Model — CSRNet (Congested Scene Recognition Network)

Component	Details	Purpose
Frontend	VGG-16, layers 0–23, pre-trained on ImageNet	High-level feature extraction from crowd images
Backend	6× Dilated Conv2d (`dilation=2`, `padding=2`)	Expands receptive field without losing spatial resolution
Output	Conv2d(64, 1, kernel_size=1)	Single-channel density map — sum = crowd count
Training Data	ShanghaiTech Part B	400+ annotated crowd scenes with dot-labeled heads
Inference	CPU-optimized (`map_location='cpu'`)	Runs on free-tier Hugging Face Spaces

Application — Streamlit

Component	Technology	Purpose
Framework	Streamlit 1.57	Interactive web interface for image upload & visualization
Deep Learning	PyTorch 2.0+	Model inference engine
Backbone	torchvision (VGG-16)	Pre-trained feature extractor weights
Visualization	Matplotlib (`jet` colormap)	Heatmap rendering of density maps
Image Processing	Pillow, NumPy	Image loading, tensor operations
Deployment	Hugging Face Spaces	Free CPU-tier cloud hosting

⚡ How It Works

Step 1: Image Upload

The user uploads a JPG/PNG photo of a transit stop through the Streamlit interface.

Step 2: Preprocessing

The image is converted to RGB and normalized using ImageNet standards:

transforms.Normalize(mean=[0.485, 0.456, 0.406], std=[0.229, 0.224, 0.225])

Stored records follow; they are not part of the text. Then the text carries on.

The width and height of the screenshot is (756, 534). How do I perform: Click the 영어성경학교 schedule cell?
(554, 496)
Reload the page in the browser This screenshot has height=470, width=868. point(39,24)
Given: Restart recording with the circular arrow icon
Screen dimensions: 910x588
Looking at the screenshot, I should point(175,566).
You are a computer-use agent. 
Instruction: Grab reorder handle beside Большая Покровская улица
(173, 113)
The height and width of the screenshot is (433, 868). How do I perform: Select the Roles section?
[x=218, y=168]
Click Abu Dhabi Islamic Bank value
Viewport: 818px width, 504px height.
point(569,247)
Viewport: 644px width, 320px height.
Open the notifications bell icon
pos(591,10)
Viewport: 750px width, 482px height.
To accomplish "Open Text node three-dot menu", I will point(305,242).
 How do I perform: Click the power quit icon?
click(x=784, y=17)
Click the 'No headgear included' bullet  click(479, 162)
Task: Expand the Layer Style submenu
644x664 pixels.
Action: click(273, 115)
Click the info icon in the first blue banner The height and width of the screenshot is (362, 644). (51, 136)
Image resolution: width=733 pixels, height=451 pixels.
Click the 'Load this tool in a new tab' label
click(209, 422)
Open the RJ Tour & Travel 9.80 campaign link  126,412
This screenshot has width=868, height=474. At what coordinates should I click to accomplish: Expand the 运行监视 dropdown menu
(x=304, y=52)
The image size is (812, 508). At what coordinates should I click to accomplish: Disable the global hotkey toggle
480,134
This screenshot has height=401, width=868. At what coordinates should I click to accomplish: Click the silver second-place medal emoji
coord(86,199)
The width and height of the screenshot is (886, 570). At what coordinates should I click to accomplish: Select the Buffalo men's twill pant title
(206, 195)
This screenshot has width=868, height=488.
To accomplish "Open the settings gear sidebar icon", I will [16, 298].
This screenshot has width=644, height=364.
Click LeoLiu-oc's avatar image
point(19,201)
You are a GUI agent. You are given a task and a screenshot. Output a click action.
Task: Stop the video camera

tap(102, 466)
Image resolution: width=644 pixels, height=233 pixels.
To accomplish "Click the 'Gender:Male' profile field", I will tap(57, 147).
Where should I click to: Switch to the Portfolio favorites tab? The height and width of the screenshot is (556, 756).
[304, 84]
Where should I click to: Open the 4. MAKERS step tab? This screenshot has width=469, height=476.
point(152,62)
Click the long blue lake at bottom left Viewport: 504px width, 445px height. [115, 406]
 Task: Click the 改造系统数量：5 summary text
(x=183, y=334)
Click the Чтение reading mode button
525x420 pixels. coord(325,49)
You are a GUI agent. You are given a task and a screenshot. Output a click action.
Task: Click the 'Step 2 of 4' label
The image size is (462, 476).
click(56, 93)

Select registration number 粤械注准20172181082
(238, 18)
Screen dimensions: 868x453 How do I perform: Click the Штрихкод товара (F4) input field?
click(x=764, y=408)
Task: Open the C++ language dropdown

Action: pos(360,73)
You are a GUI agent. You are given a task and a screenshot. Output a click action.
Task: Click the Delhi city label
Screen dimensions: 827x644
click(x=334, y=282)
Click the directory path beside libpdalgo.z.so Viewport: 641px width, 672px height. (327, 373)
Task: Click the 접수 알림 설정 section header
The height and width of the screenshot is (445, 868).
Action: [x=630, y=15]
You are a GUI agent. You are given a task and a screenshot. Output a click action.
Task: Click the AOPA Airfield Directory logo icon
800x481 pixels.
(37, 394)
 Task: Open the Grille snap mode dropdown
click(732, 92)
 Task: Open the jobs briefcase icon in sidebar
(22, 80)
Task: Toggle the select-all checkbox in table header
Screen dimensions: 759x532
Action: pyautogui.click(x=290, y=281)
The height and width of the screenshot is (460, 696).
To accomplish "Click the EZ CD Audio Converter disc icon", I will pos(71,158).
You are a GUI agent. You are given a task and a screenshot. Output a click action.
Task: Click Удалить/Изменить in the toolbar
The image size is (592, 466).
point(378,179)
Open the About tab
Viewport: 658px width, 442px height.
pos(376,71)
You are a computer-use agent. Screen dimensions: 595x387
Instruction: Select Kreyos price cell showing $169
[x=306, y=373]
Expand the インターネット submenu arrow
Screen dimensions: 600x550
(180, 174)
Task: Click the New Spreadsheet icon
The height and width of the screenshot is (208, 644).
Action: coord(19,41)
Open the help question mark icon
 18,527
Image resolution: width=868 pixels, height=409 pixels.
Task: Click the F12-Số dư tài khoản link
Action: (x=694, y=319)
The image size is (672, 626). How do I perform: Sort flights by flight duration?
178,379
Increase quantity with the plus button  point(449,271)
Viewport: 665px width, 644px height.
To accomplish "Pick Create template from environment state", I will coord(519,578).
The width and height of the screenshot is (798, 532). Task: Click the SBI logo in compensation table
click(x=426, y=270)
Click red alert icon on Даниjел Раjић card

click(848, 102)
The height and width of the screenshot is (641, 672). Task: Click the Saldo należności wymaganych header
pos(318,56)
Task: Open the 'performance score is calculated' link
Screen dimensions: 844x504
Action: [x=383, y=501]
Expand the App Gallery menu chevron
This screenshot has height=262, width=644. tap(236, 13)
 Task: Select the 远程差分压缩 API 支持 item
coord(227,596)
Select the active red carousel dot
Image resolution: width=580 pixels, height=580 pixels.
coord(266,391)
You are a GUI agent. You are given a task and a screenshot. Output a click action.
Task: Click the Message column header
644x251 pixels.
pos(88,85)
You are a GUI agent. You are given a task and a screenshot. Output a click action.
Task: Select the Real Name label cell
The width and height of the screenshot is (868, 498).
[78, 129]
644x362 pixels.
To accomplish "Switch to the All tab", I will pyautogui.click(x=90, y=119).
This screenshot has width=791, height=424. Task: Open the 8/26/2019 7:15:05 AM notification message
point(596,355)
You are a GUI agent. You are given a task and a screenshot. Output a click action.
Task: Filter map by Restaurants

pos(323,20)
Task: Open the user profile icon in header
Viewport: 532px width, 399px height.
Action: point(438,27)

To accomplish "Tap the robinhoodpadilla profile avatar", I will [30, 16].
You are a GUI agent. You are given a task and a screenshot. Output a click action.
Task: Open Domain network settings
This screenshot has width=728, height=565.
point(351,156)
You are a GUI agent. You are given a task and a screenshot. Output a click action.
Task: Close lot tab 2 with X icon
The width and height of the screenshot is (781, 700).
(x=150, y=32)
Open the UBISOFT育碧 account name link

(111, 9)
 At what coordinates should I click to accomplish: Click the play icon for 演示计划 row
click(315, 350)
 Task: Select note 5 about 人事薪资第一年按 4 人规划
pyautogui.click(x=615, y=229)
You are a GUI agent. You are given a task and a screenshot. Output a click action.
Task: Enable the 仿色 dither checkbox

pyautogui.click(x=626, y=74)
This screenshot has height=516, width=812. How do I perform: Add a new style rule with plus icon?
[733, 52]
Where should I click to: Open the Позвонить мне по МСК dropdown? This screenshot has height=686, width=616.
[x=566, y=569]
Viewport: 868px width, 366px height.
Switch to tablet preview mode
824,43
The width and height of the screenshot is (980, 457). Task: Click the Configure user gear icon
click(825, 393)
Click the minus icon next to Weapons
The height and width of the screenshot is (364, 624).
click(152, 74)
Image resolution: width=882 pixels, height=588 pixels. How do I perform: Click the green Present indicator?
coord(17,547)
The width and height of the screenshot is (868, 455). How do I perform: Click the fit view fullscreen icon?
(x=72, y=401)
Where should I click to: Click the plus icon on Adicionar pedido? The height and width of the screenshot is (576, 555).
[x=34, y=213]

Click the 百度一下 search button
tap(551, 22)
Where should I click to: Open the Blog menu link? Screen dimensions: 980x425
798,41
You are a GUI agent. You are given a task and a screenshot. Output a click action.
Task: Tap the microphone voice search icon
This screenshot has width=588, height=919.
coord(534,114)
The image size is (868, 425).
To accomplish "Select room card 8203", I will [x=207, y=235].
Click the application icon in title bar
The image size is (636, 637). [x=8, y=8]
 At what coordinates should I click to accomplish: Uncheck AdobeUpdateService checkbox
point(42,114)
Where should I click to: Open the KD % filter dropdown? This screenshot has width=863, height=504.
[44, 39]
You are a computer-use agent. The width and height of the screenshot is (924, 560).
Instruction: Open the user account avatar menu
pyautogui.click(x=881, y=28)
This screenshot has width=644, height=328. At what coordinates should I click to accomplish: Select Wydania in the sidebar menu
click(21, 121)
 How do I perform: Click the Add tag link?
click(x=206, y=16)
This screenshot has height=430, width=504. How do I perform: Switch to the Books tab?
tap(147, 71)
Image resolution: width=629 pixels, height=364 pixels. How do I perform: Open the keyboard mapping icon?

Step 3: Density Map Prediction

CSRNet processes the image through VGG-16 frontend → Dilated Conv backend → 1×1 output layer, producing a 2D density heatmap.

Step 4: Crowd Counting

crowd_count = max(0, int(np.sum(density_map)))

Step 5: Dispatch Decision

┌─────────────────────────────────────────────────┐
│                                                 │
│   crowd_count ≤ 50    →  ✅ Normal level        │
│   crowd_count > 50    →  🚨 EXTRA BUS ALERT     │
│                                                 │
└─────────────────────────────────────────────────┘

The system displays the original image alongside the density heatmap and shows a clear dispatch decision.

🚀 Getting Started

Prerequisites

Python 3.10+ (Install Guide)
Git (Install Guide)

1. Clone the Repository

git clone https://github.com/ErenBalkis/Smart_Transit_AI.git
cd Smart_Transit_AI

2. Create a Virtual Environment (Recommended)

python -m venv venv

# Linux / macOS
source venv/bin/activate

# Windows
venv\Scripts\activate

3. Install Dependencies

pip install -r requirements.txt

4. Ensure Model Weights

Make sure the trained best_model.pth file is in the project root directory.

5. Run the Application

streamlit run app.py

The app will open at http://localhost:8501.

📁 Project Structure

crowd_detection/
├── app.py                 # Streamlit application + CSRNet model definition
│                          # ├─ CSRNet class (VGG-16 frontend + dilated backend)
│                          # ├─ Model loading with CPU mapping
│                          # ├─ Image preprocessing pipeline
│                          # └─ UI: upload, heatmap, metrics, dispatch alert
├── best_model.pth         # Trained CSRNet weights (ShanghaiTech Part B)
├── requirements.txt       # Python dependencies
├── info.md                # Technical specification document
└── README.md              # This file

🔬 Technical Deep Dive: Dilated Convolutions

The secret sauce behind CSRNet's accuracy is dilated (atrous) convolutions. Standard pooling layers downsample the feature map, destroying spatial information critical for density estimation. Dilated convolutions solve this by expanding the receptive field without reducing resolution:

Standard Conv (3×3, dilation=1)       Dilated Conv (3×3, dilation=2)
┌───┬───┬───┬───┬───┐                ┌───┬───┬───┬───┬───┐
│ ■ │ ■ │ ■ │   │   │                │ ■ │   │ ■ │   │ ■ │
├───┼───┼───┼───┼───┤                ├───┼───┼───┼───┼───┤
│ ■ │ ■ │ ■ │   │   │                │   │   │   │   │   │
├───┼───┼───┼───┼───┤                ├───┼───┼───┼───┼───┤
│ ■ │ ■ │ ■ │   │   │                │ ■ │   │ ■ │   │ ■ │
├───┼───┼───┼───┼───┤                ├───┼───┼───┼───┼───┤
│   │   │   │   │   │                │   │   │   │   │   │
├───┼───┼───┼───┼───┤                ├───┼───┼───┼───┼───┤
│   │   │   │   │   │                │ ■ │   │ ■ │   │ ■ │
└───┴───┴───┴───┴───┘                └───┴───┴───┴───┴───┘

Receptive field: 3×3               Receptive field: 5×5
Parameters: 9                      Parameters: 9 (same!)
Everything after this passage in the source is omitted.